The Kaleys counter (as does the dissent, post, at 7) that apparently inconsistent findings are not really so, because the prosecutor could have presented scantier evidence to the judge than he previously offered the grand jury. Suppose, for example, that at the judicial hearing the prosecutor put on only “one witness instead of all five”; then, the Kaleys maintain, the judge’s decision of no probable cause would mean only that “the Government did not satisfy its burden[ ] on that one day in time.” Tr. of Oral Arg. 12, 18; see Reply Brief 11–12. But we do not think that hypothetical solves the problem. As an initial matter, it does not foreclose a different fact pattern: A judge could hear the exact same evidence as the grand jury, yet respond to it differently, thus rendering what even the Kaleys must concede is a contradictory finding. And when the Kaleys’ hypothetical is true, just what does it show? Consider that the prosecutor in their example has left home some of the witnesses he took to the grand jury—presumably because, as we later discuss, he does not yet wish to reveal their identities or likely testimony. See infra, at 14–15. The judge’s ruling of no probable cause therefore would not mean that the grand jury was wrong: As the Kaleys concede, the grand jury could have heard more than enough evidence to find probable cause that they committed the crimes charged. The Kaleys would win at the later hearing despite, not because of, the case’s true merits. And we would then see still less reason for a judge to topple the grand jury’s (better supported) finding of probable cause.
Our reasoning so far is straightforward. We held in Monsanto that the probable cause standard governs the pre-trial seizure of forfeitable assets, even when they are needed to hire a lawyer. And we have repeatedly affirmed a corollary of that standard: A defendant has no right to judicial review of a grand jury's determination of probable cause to think a defendant committed a crime. In combination, those settled propositions signal defeat for the Kaleys because, in contesting the seizure of their property, they seek only to relitigate such a grand jury finding.

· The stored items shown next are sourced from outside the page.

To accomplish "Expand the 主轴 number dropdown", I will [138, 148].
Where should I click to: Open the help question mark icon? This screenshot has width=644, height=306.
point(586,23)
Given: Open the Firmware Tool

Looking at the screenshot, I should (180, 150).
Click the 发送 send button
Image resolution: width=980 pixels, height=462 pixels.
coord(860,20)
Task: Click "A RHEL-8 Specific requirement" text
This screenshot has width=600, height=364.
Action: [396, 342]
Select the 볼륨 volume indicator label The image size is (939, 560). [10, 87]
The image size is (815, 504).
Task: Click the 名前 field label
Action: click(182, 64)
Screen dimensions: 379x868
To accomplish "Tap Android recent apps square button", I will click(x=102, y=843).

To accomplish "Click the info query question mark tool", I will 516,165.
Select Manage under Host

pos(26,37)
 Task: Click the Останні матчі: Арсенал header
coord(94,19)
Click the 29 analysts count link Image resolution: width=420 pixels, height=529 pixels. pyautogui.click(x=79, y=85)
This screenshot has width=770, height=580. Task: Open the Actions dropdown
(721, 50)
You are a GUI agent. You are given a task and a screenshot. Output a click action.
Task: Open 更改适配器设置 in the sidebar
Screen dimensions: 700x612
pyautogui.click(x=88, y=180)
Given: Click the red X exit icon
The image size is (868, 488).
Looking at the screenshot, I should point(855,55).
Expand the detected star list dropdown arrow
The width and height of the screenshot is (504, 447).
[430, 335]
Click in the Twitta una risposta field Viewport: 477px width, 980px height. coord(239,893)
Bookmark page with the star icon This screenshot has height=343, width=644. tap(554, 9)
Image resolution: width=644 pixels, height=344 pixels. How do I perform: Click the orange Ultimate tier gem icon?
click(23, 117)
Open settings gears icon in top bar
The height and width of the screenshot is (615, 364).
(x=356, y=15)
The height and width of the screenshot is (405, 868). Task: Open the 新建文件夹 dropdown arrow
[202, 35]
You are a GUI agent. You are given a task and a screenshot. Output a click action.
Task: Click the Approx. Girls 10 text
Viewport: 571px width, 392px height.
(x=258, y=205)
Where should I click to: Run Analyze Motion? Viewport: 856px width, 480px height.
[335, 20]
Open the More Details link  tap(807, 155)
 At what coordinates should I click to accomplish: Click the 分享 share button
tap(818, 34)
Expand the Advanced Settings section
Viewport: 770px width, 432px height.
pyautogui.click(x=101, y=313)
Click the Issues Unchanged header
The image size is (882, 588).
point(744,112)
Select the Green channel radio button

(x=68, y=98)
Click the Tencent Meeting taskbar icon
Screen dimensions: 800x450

The Kaleys would have us undertake a different analysis, which they contend would lead to a different conclusion. They urge us to apply the balancing test of Mathews v. Eldridge, 424 U. S. 319 (1976) , to assess whether they have received a constitutionally sufficient opportunity to challenge the seizure of their assets. See Brief for Petitioners 32–64. Under that three-pronged test (reordered here for expositional purposes), a court must weigh (1) the burdens that a requested procedure would impose on the Government against (2) the private interest at stake, as viewed alongside (3) “the risk of an erroneous deprivation” of that interest without the procedure and “the probable value, if any, of [the] additional . . . procedural safeguard[ ].” Mathews, 424 U. S., at 335. Stressing the importance of their interest in retaining chosen counsel, the Kaleys argue that the Mathews balance tilts hardin their favor. It thus overrides—or so the Kaleys claim—all we have previously held about the finality of grand jury findings, entitling them to an evidentiary hearing be-fore a judge to contest the probable cause underlying the indictment.
The Government battles with the Kaleys over whether Mathews has any application to this case. This Court devised the test, the Government notes, in an administrative setting—to decide whether a Social Security recipient was entitled to a hearing before her benefits were terminated. And although the Court has since employed the approach in other contexts, the Government reads Medina v. California, 505 U. S. 437 (1992) , as foreclosing its use here. In that case, we held that “the Mathews balancing test does not provide the appropriate framework for assessing the validity of state procedural rules which . . . are part of the criminal process,” reasoning that because the “Bill of Rights speaks in explicit terms to many aspects of criminal procedure,” the Due Process Clause “has limited operation” in the field. Id., at 443. That settles that, asserts the Government. See Brief for United States 18. But the Kaleys argue that Medina addressed a State’s procedural rule and relied on federalism principles not implicated here. Further, they claim that Medina concerned a criminal proceeding proper, not a collateral action seizing property. See Reply Brief 1–5. As to that sort of action, the Kaleys contend, Mathews should govern.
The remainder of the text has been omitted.